* [Short exercise]:
Reproduce verbatim everything in the beach-dune passage from "The mechanisms that" down to "and morphological configuration.".

* [Source extract]:
The mechanisms that controls the response of the dune and beach system at short and medium term (days, months) on high energetic coasts strongly depended on the collision and overwash events and morphological configuration.

Discussion

Beach-Dune Morphodynamics

The high-frequency and high-resolution survey campaign was essential to monitor the short-term morphological variation of Mira beach. In particular, it was crucial updating beach slope changes for accurately describing total water level (TWL) excursion over space and time (Figure 6). On the one hand, the ATV provided a complete description of subaerial beach surfaces (Figure 3), whereas dGPS profiling only allowed to survey a limited number of transects with high long-shore offset. On the other hand, dGPS profiling allowed to describe wave collision and overwash on the dune compartment, along with corroborating the total water level (TWL) model (Figure 4). Winter 2016/17 was characterized by energetic waves and more significant events during 15^th December with wave peak at Hs=4.5 m and 2^nd February storm with wave heights above Hs=7.5 m, both with Tp more than 15 s. Wave directions occurred between 280-295°, concentrated on W to NNW directions. The morphological context of Mira as an open beach facing the Atlantic swell confers a uniformity on shoreline orientation. The sandy barrier extends in an NNE– SSW direction, with similar wave conditions in this coastal stretch from north to south. It was found that the northern sector of Mira beach was the most variable in terms of beach width (BW) and volume (BV), with the gradual beach berm formation and disappearing on the intertidal area (Figure 3). Although the BW was the longest here, the northern sector resulted in being the most vulnerable to wave impact and intrusion, with a high rate of dune collision (~150h), a considerable wave collision elevation relative to the dune height and, in some sectors overpassing the dune crest (DC). As previous works showed, no direct relationship between beach morphodynamics and dune erosion was found (Armaroli et al., 2013; Cohn et al., 2019). However, spatial variability in total water levels relative to antecedent beach and dune morphology can change wave collision % events and therefore exert a substantial control on dune evolution (e.g. Serafin et al., 2019). The largest variability and the major vulnerability of northern sector may be related to the presence of the groin at the northern limit of the beach (Figure 1). Groins influences the beach behaviour, causes downdrift erosion and generally affect the natural north-south littoral drift on the Portuguese coast (Rosa-Santos et al., 2009; Baptista et al., 2014).

* [Data section]:
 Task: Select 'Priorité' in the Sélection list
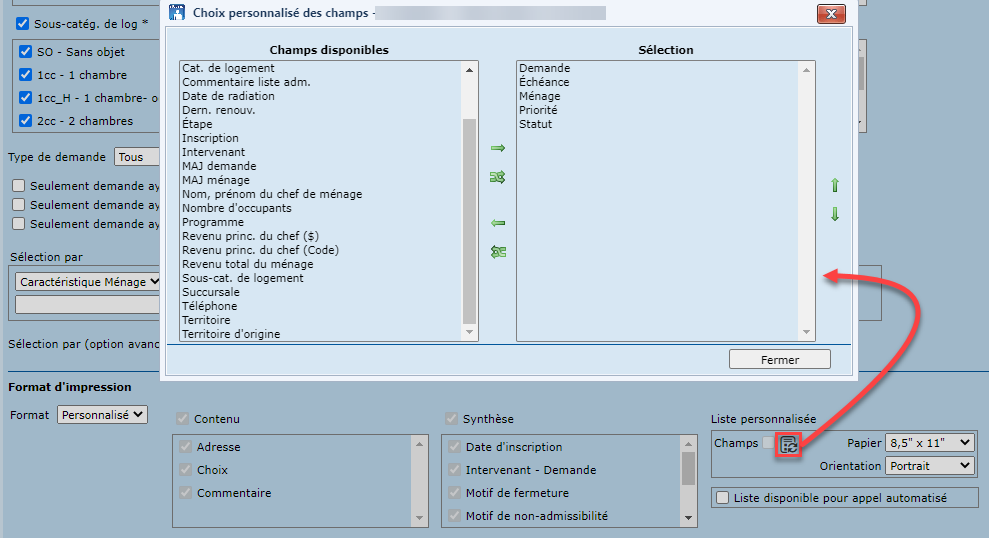pos(538,110)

* [The completed task]:
The mechanisms that controls the response of the dune and beach system at short and medium term (days, months) on high energetic coasts strongly depended on the collision and overwash events and morphological configuration.